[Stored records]
*** Begin section ***
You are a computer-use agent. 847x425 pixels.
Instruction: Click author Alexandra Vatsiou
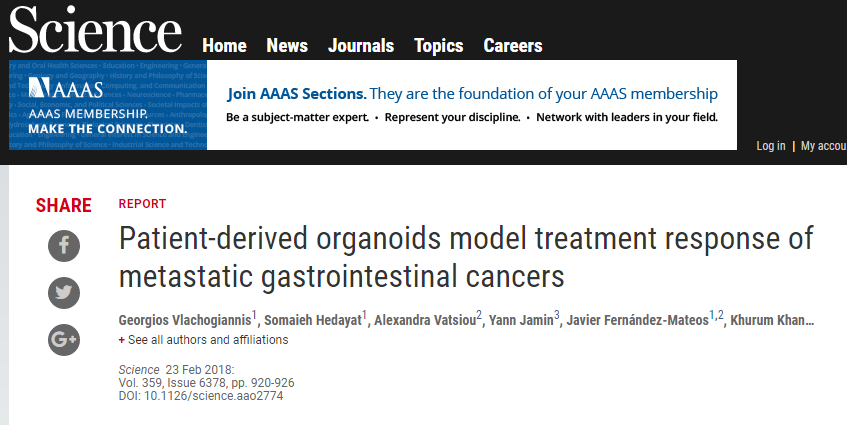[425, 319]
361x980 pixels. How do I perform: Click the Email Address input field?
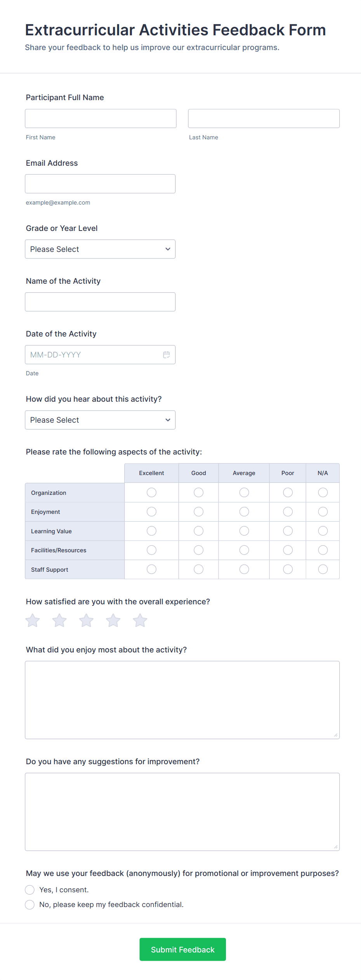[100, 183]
*** End section ***
WHAT YOU NEED TO DO: Copy each line of the records precisely and drop any images they hold.

SOLUTION TO THIS PROBLEM:
You are a computer-use agent. 847x425 pixels.
Instruction: Click author Alexandra Vatsiou
[425, 319]
361x980 pixels. How do I perform: Click the Email Address input field?
[100, 183]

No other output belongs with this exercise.